Saturday, September 29, 2012

Temp

As it falters the elderly brain switches into a kind of dreamlife where scraps of memory are repurposed, elaborated and reinvented. Haunting, repressed events and experiences from the past resurface in a different guise, people are assigned new motives or confused with other people, and time springs its linear lock.

My stepfather, who turned 87 this month, increasingly engages in reminiscence, reconstructing the past and floating his versions of it. When I saw him in April he asked if I remembered the summer I temped as a receptionist at his office, and how on one day we put my desk out onto the front lawn so I could work in the sunshine. Try as I do I can't remember this, and it is unlikely it ever happened. A receptionist needs above all to answer the phone, and in those days, before the cordless and cell phone, it would have been impracticable. And yet the power of suggestion is strong and I strain to remember what he seems so sure of. Maybe we got the desk out the front door near the entrance and were happy with that? I am kidding myself.

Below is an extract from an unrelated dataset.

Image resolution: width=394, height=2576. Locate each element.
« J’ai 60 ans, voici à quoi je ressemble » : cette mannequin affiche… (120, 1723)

Now five months later, he continues the story and takes it further. Now the desk is not on the lawn but we've dragged it up into the sparse, hilly woods across the road. With the building on Rt. 206 near Somerville, I'm basically ensconced in the peaceful green of the Duke Estate, which was private in those days. This is an impossible and lovely story I wish were true, only better, not the story of a summer temp but a permanent position, that I could go to such a job every day, typing and answering the phone, and didn't have to leave the woods for the world.

6 comments:

ron hardy said...

My girlfriend's young daughter loves to tell mildly fantastic stories, particularly about real pets. Where they go at night, etc. It seems we return to that again. I find myself tweaking old stories because it feels good.

Kathleen said...

I love your dad's story. And your job in the imaginary past.

Sandy Longhorn said...

My grandmother now talks non-stop about her boyfriend, Tex, and how he is coming to take her away. My grandfather's name was Bob. :)

Love the idea of the receptionist on the lawn!

SarahJane said...

My boyfriend Tex is coming to take me away, too, though he may be stopping at your grandma's first.

Sandy Longhorn said...

Tex probably has a long list of addresses! :)

Robin Kent said...

Your post and its comments give me a chuckle. Sometimes fantasy life is better than the real. As long as you know when to return.